━━━━━ Dataset content ━━━━━

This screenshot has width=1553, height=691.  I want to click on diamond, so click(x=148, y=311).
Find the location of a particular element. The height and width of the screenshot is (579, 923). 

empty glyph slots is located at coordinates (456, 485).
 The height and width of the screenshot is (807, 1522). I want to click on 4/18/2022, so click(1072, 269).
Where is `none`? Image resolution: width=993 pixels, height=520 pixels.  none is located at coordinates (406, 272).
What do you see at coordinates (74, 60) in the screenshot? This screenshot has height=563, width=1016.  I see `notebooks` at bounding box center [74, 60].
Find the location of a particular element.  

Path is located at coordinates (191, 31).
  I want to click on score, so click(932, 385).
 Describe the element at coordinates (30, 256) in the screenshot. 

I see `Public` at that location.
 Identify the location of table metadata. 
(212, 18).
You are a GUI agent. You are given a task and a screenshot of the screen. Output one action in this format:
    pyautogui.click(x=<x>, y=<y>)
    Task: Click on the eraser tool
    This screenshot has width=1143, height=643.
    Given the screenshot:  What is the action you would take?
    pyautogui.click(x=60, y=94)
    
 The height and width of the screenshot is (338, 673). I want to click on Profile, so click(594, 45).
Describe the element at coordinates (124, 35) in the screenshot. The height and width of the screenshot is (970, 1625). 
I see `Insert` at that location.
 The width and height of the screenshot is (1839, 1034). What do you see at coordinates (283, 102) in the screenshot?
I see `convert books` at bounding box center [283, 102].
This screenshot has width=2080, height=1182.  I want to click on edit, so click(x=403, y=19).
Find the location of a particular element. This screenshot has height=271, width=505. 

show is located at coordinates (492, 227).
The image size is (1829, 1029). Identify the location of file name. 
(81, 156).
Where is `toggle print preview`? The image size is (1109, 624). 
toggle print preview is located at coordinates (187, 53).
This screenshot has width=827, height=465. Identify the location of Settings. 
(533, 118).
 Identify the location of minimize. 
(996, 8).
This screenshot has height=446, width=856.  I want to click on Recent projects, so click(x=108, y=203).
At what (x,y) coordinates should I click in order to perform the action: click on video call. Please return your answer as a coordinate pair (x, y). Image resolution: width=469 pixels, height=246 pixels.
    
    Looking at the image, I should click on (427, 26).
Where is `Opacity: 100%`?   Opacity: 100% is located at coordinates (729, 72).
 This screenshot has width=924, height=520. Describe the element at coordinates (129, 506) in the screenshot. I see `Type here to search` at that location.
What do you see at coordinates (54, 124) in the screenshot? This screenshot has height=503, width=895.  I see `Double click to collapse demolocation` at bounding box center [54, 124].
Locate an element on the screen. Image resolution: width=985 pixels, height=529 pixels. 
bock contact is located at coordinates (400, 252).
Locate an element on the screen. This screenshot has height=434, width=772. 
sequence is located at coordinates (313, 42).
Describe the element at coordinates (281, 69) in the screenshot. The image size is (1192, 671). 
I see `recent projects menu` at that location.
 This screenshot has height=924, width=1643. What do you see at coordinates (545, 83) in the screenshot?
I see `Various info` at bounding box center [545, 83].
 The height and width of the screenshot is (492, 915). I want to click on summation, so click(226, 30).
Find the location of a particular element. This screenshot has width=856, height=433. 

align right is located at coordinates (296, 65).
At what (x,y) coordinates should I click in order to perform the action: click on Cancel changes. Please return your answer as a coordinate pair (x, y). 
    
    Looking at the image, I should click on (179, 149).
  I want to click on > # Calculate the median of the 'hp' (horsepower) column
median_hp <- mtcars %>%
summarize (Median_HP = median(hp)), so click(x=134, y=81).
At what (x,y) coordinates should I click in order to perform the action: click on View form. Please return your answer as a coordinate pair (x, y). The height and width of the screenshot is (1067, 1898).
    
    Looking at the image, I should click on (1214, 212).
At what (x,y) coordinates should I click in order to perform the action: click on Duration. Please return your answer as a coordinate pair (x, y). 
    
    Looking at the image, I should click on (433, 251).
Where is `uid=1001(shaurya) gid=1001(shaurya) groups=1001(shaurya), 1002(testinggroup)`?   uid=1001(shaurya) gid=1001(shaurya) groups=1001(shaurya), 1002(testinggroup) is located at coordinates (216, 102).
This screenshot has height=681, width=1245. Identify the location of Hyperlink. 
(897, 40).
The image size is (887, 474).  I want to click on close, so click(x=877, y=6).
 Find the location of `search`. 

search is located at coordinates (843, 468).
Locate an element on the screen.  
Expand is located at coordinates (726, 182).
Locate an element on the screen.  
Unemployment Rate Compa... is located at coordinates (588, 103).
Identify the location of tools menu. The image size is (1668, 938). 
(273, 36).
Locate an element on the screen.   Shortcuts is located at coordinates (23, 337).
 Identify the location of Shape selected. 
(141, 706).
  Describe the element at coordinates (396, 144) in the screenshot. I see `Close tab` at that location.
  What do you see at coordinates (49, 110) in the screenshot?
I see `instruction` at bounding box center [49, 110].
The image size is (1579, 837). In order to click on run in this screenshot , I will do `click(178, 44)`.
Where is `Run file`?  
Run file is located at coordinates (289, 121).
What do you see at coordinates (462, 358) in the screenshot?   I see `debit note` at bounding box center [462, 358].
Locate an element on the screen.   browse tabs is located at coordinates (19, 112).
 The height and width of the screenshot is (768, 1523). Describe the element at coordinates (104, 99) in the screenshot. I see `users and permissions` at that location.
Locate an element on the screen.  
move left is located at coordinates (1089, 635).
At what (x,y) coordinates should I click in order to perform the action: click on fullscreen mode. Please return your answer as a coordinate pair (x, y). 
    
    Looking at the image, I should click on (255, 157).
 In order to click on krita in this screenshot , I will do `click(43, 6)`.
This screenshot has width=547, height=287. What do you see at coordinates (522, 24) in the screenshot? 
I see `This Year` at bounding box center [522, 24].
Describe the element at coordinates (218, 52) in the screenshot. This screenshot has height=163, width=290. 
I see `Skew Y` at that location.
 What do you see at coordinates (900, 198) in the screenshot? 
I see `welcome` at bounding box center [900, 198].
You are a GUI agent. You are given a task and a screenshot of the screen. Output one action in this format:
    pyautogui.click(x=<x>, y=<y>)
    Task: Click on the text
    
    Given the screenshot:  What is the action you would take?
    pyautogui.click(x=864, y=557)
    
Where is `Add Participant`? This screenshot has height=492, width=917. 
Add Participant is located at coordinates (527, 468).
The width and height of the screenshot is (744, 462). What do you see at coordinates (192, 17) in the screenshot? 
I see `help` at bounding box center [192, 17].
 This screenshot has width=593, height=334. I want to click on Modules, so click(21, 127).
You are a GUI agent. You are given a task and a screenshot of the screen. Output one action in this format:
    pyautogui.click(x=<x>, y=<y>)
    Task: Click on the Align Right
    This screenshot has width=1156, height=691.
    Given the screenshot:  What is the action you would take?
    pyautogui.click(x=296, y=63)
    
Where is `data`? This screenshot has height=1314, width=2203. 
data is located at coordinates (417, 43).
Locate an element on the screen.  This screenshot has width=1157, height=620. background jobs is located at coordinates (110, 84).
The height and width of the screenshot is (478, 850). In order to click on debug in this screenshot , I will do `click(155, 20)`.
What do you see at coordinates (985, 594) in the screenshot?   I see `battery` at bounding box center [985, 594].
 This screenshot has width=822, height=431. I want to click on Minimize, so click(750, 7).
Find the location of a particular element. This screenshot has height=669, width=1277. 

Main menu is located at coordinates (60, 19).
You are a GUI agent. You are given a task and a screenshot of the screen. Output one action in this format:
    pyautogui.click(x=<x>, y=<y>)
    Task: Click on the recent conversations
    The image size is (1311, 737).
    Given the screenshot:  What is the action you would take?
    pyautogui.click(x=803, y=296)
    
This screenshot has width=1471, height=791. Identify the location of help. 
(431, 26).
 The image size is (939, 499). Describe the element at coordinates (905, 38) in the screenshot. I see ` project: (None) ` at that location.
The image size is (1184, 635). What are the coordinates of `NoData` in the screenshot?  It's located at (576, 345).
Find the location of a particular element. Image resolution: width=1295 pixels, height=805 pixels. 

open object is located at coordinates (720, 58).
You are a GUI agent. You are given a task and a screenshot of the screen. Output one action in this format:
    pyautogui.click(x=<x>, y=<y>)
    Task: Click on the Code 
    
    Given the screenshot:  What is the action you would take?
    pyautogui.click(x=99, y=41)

━━━━━

Give the lines of the listing from the one containing "This screenshot has width=1471, height=791." through the end of the listing, inclusive, as a Markdown table with columns headed Row and Line. Leave out blank lines.

| Row | Line |
|---|---|
| 1 | This screenshot has width=1471, height=791. Identify the location of help.  |
| 2 | (431, 26). |
| 3 |  The image size is (939, 499). Describe the element at coordinates (905, 38) in the screenshot. I see ` project: (None) ` at that location. |
| 4 | The image size is (1184, 635). What are the coordinates of `NoData` in the screenshot?  It's located at (576, 345). |
| 5 | Find the location of a particular element. Image resolution: width=1295 pixels, height=805 pixels.  |
| 6 | open object is located at coordinates (720, 58). |
| 7 | You are a GUI agent. You are given a task and a screenshot of the screen. Output one action in this format: |
| 8 |     pyautogui.click(x=<x>, y=<y>) |
| 9 |     Task: Click on the Code  |
| 10 |     Given the screenshot:  What is the action you would take? |
| 11 |     pyautogui.click(x=99, y=41) |